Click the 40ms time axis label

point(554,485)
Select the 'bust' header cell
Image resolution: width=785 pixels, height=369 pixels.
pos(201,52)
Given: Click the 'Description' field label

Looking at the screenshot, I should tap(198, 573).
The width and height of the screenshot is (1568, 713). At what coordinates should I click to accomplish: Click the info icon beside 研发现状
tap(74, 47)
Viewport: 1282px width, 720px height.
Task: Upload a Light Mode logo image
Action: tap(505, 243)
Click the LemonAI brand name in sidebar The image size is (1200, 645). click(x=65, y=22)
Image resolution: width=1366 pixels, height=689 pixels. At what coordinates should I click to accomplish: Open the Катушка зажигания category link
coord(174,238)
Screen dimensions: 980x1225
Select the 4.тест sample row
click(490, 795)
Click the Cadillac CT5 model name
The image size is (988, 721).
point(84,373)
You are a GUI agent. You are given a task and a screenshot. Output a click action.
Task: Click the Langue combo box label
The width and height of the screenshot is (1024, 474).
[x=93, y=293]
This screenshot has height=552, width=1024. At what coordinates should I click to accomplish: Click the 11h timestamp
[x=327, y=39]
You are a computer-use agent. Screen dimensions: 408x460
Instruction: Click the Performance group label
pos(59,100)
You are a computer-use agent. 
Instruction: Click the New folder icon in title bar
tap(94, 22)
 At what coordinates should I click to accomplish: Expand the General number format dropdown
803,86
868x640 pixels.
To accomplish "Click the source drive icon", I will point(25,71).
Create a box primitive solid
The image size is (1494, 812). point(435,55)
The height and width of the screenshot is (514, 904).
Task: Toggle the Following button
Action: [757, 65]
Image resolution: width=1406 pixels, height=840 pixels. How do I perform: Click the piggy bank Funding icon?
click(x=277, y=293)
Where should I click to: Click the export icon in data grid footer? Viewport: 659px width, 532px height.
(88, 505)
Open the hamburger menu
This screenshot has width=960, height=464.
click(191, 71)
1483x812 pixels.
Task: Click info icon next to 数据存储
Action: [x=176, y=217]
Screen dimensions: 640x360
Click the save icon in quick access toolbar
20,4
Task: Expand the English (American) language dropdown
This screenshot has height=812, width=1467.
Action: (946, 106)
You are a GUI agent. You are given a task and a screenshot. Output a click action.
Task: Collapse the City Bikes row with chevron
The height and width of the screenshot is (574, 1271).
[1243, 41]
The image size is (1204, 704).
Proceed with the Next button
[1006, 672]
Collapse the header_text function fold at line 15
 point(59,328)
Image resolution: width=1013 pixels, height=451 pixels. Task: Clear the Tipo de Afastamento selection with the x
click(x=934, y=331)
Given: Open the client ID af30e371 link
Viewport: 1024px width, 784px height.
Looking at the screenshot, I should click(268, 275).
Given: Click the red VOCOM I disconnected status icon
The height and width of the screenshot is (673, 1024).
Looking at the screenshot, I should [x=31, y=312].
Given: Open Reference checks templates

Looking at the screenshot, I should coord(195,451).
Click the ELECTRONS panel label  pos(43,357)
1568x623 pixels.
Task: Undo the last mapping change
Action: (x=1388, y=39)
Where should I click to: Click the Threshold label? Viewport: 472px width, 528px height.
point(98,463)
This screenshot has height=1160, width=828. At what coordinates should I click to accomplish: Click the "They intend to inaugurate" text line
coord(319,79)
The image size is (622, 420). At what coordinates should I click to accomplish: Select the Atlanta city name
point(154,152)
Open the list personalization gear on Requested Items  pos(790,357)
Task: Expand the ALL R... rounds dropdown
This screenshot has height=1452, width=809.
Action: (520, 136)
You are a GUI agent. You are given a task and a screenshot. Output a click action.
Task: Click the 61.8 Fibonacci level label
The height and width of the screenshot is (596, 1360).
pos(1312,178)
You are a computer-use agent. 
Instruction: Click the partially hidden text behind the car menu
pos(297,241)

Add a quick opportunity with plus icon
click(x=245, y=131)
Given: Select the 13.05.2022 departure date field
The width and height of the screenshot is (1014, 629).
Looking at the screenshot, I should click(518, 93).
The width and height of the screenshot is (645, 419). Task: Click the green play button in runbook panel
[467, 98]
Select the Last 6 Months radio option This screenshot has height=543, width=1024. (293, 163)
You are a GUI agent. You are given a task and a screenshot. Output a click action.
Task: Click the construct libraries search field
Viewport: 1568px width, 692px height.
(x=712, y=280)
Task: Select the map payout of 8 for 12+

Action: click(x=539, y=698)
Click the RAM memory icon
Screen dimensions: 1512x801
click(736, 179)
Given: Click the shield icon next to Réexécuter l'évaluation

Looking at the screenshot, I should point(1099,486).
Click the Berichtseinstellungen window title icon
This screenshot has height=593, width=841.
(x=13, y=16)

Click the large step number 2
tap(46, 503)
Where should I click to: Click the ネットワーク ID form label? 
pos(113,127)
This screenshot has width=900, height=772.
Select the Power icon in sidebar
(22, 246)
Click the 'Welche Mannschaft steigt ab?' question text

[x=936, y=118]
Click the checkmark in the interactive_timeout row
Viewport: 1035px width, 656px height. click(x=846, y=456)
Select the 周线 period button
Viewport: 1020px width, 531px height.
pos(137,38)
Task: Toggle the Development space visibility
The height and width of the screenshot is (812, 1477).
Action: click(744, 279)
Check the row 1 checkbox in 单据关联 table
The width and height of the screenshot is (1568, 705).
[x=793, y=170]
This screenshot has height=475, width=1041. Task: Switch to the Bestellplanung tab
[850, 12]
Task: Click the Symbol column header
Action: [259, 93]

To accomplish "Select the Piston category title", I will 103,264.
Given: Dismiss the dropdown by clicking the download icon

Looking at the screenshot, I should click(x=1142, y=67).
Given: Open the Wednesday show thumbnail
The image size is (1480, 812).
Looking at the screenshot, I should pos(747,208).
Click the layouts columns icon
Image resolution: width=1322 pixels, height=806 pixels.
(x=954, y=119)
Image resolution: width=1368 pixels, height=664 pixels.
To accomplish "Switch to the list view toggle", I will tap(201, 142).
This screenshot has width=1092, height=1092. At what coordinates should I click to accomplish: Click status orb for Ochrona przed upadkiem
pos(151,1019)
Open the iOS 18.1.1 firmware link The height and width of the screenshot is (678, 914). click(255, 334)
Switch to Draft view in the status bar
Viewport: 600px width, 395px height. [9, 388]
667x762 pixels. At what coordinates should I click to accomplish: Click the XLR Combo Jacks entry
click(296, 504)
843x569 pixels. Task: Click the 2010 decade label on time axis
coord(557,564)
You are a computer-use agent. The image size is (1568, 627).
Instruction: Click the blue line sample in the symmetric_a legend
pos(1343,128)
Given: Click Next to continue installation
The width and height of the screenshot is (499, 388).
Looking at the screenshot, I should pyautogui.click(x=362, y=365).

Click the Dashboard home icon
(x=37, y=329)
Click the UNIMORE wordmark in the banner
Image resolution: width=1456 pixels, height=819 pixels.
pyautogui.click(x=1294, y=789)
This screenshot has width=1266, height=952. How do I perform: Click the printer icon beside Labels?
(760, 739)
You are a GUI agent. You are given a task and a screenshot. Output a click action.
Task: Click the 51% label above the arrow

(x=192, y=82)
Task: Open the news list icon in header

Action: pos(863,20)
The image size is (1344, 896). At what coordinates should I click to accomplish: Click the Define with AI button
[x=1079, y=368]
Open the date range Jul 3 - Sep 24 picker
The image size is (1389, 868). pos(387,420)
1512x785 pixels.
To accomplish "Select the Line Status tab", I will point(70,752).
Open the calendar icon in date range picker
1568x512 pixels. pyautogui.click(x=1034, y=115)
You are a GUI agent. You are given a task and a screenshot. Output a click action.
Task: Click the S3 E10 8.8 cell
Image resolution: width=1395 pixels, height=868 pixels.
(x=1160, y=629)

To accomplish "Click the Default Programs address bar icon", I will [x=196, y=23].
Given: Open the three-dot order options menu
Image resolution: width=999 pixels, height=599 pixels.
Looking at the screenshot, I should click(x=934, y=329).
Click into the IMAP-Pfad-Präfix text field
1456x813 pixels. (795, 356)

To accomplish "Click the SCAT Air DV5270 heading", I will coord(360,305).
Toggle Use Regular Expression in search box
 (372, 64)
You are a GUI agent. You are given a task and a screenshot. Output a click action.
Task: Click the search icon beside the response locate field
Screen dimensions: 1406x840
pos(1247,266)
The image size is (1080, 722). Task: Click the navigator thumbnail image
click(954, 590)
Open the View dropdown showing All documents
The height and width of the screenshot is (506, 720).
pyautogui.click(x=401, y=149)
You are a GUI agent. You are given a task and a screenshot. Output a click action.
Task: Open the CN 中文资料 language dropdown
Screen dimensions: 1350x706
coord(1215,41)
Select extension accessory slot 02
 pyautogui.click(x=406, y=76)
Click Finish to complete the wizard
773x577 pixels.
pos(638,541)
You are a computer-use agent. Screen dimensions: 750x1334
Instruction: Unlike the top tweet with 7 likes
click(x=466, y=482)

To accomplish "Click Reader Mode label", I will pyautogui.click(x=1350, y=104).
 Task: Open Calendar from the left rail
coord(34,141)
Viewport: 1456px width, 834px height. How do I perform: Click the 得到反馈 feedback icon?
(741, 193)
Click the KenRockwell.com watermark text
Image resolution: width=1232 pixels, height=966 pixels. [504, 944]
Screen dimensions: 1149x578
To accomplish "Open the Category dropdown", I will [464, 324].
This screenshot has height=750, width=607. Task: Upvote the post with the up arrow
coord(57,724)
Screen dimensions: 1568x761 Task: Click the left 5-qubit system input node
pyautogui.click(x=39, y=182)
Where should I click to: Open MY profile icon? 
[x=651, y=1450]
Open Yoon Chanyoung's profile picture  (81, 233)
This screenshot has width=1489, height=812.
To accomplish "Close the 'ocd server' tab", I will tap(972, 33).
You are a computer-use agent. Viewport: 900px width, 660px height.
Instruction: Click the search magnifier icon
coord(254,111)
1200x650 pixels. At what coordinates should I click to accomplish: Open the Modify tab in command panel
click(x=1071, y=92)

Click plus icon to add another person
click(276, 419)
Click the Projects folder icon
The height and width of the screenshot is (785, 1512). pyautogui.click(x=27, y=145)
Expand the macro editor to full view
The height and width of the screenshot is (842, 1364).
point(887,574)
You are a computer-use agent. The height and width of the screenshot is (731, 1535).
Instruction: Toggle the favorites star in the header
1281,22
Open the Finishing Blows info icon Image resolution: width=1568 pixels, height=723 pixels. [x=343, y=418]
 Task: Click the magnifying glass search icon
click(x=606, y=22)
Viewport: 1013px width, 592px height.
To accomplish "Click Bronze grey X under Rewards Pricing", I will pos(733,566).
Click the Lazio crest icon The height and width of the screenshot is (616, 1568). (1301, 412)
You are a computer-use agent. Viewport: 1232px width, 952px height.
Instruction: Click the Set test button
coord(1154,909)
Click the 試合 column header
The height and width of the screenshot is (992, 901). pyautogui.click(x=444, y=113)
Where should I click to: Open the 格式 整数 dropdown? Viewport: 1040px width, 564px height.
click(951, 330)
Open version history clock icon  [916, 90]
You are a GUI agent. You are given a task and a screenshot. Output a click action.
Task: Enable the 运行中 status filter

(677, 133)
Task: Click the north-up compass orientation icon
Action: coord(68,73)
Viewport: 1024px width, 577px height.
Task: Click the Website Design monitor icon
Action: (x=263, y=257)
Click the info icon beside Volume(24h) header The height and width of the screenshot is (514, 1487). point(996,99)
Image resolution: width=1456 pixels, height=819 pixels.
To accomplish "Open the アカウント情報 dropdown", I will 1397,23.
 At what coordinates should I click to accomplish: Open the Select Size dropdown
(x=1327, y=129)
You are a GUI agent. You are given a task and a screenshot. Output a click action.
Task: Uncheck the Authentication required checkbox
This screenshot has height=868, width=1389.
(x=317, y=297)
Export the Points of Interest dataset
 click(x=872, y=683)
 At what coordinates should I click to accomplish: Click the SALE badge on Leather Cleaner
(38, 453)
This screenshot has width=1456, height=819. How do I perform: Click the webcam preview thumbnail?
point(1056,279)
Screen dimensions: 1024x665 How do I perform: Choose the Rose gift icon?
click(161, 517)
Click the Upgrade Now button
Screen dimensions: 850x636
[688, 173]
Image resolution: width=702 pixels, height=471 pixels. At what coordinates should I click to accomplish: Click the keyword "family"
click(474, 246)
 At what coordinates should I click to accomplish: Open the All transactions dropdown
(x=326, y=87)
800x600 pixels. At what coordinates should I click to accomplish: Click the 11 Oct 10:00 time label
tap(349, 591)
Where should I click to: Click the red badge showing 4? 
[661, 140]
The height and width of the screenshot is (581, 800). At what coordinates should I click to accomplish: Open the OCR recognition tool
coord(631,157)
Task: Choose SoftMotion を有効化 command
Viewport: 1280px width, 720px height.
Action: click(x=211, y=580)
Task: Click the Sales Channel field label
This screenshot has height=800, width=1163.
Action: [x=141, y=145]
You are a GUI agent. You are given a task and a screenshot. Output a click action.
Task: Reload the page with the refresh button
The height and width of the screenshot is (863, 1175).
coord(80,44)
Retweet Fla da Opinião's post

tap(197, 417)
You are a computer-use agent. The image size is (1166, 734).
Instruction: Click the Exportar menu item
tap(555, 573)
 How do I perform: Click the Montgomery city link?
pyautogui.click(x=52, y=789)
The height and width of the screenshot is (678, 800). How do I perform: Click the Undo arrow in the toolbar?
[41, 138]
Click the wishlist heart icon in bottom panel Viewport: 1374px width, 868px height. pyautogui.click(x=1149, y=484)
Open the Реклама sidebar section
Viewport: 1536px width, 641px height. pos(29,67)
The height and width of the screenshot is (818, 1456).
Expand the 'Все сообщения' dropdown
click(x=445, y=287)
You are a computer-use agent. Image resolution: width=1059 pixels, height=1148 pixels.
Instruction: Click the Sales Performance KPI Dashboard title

[Directive]
Turn the lines above into a numbered list, starting at the first line and ending at the line that contains "Looking at the screenshot, I should tap(198, 573).", and leave out any blank lines.

[Written answer]
1. Click the 40ms time axis label
2. point(554,485)
3. Select the 'bust' header cell
4. Image resolution: width=785 pixels, height=369 pixels.
5. pos(201,52)
6. Given: Click the 'Description' field label
7. Looking at the screenshot, I should tap(198, 573).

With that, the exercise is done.